There are many examples of valuable, community-led work focused on improving health and well-being and reducing disparities in Native populations. A few examples include:

  • Good Health and Wellness in Indian Country is a CDC grant program that supports tribal organizations, including Urban Indian organizations, to reduce chronic disease and promote healthy living in American Indian and Alaska Native populations. The current 2019­­-2024 grant cycle provides $19.3 million per year of funding to 27 tribal organizations and consortiums which reach more than 130 tribes across the United States. With 574 federally-recognized tribes in the United States, there is need for this proven program to be scaled to reach more people.
  • CDC’s Suicide Prevention Program includes a focus on Tribal suicide prevention. The Southern Plains Tribal Health Board and Wabanaki Health and Wellness organization are working to increase capacity to adapt and implement suicide prevention programs in tribal populations at increased risk for suicide.

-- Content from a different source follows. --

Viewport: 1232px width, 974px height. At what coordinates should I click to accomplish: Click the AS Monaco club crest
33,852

  • The Native and Strong Lifeline— a program within Washington State’s 988 lifeline dedicated to helping American Indian and Alaska Native people in crisis—launched in November of 2022 and handled 1,200 calls in its first eight months of operation. It is staffed by Native volunteers who have lived experience with mental health challenges, and share tribal and culturally-specific resources and community connections.
  • The National Indian Health Board’s Climate Ready Tribes Initiative focuses on climate-related health threats. The Initiative works to raise awareness and share pertinent resources to tribal organizations broadly, as well as fund individual tribes to lead climate health and resiliency work in their community. Current awardees are Lummi Nation, the Pala Band of Mission Indians, and the Sitka Tribe of Alaska, whose work includes climate adaptation planning and identifying community health resources.

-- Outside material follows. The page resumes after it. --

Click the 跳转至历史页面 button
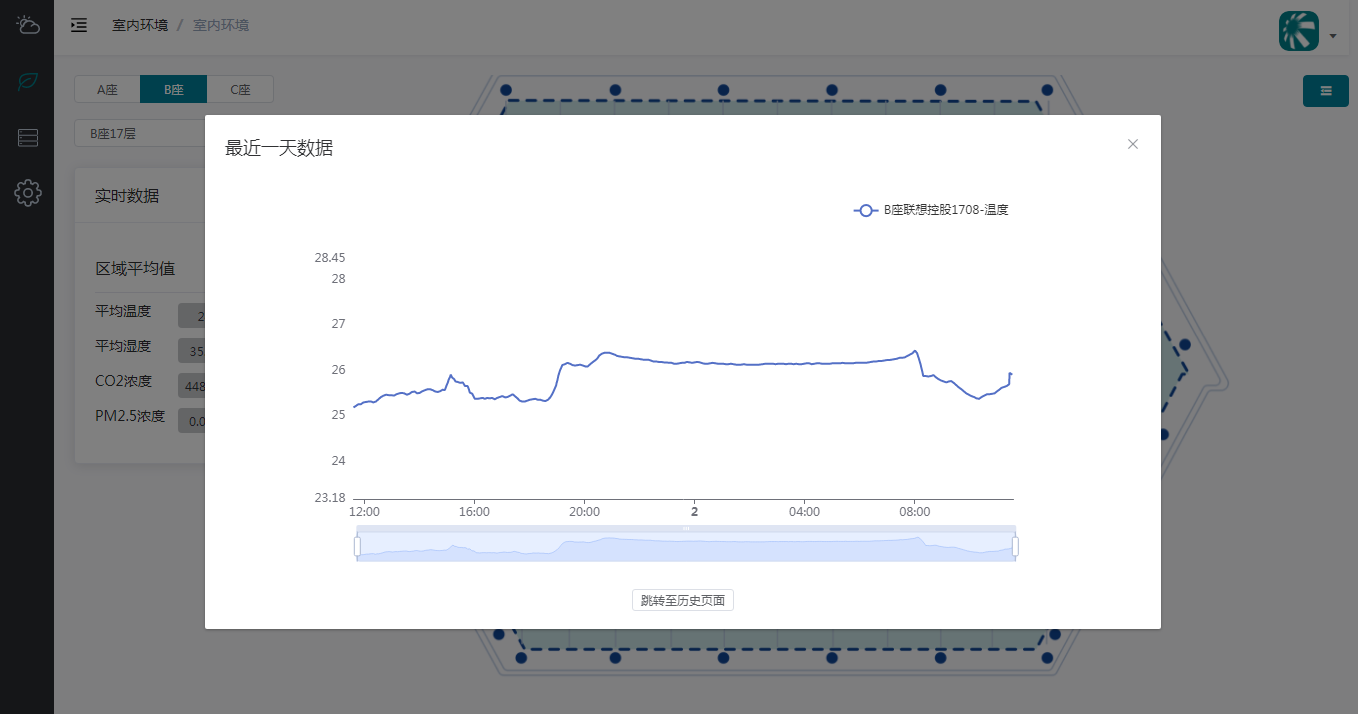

  • In 2021, American Indian and Alaska Native people were the group to most quickly get the first doses and full vaccination series for Covid-19 across all race/ethnicities. Community leaders and researchers attribute this success to direct vaccine distribution to tribes and the Indian Health Service, and ensuring tribal organizations could adapt vaccine messaging—like focusing on being vaccinated to reduce community harm—and engage trusted messengers—like tribal elders—that resonate with community members. Despite this success, COVID-19 death rates before the vaccine was available were very high in Native communities and Native peoples continue to have high rates of serious illness and poor health outcomes from COVID-19 due to the prevalence of chronic disease within the community.

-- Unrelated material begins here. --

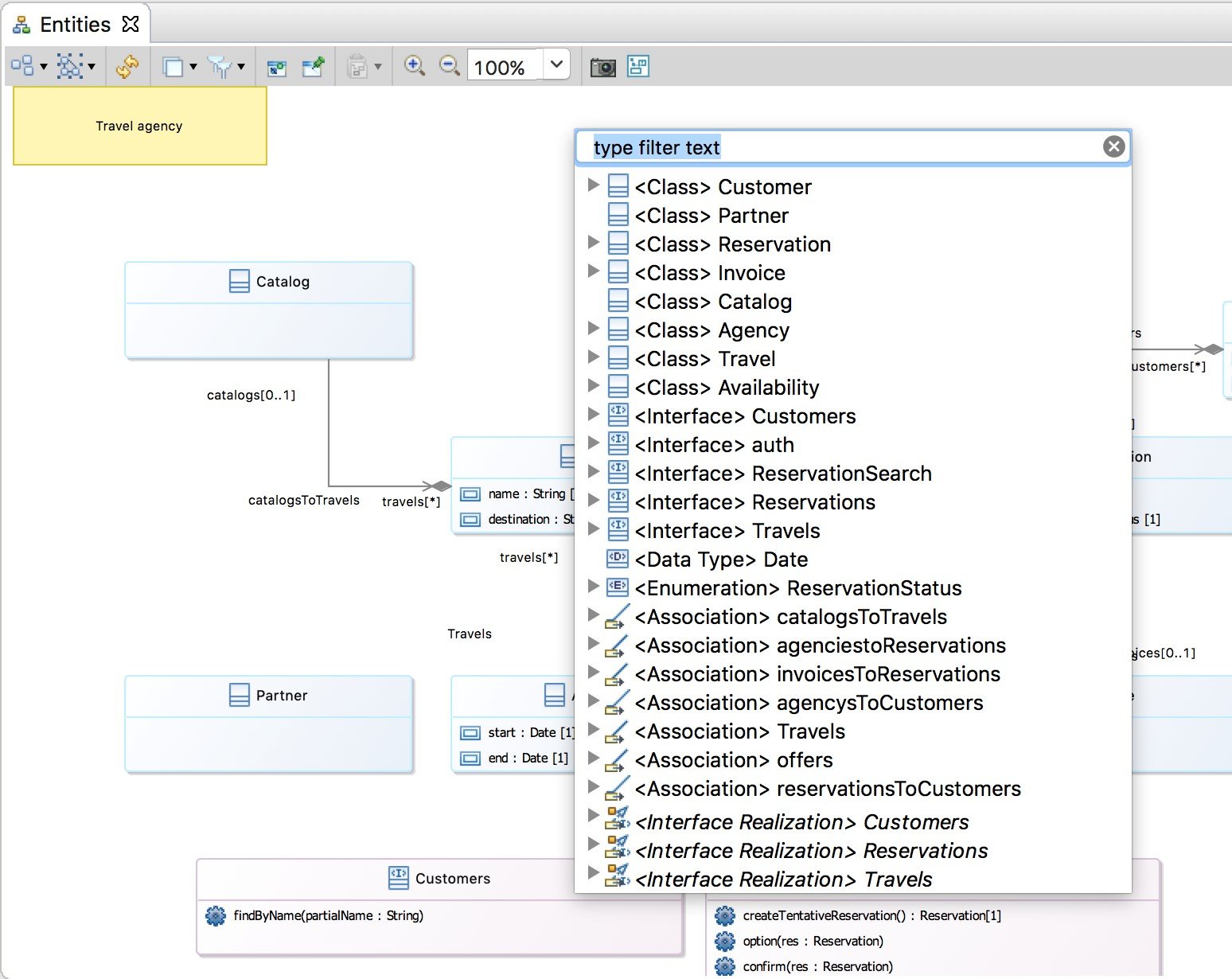Select <Data Type> Date entry
The width and height of the screenshot is (1232, 979).
pos(721,560)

  • The Substance Abuse and Mental Health Services Administration’s Tribal Opioid Response grant program supports tribal organization’s efforts to increase culturally appropriate and evidence-based prevention, treatment, and recovery support services in their communities. The FY 2022 grants included $55 million in funding. Examples of grantees include Cherokee Nation, which focused on expanding treatment recovery support and harm reduction services across more counties, and Wyandotte Nation, which focused on prevention, treatment, and training to support cultural and family connections.
  • The Northwest Washington Indian Health Board, a consortium of six tribes, is currently participating in the Age-Friendly Public Health Systems movement, facilitated by TFAH and the Washington State Department of Health. The primary goal of the project is to enhance public health efforts to improve the health and well-being of older adults in tribal communities. This begins with collecting relevant and robust data on older adults to identify needs and community assets that will inform interventions, like caregiving needs and home repairs.

Importantly, these and other community-led programs emphasize the need for culturally-competent approaches that are tailored to and that respect culture, belief, practices, and linguistic needs of every tribe and community.

TFAH calls for increased federal investment in evidence-based initiatives that prioritize prevention in Native communities, as well as steps to ensure prevention funding reaches underserved American Indian and Alaska Native populations. All American Indian and Alaska Native people should have the opportunity to live their healthiest lives.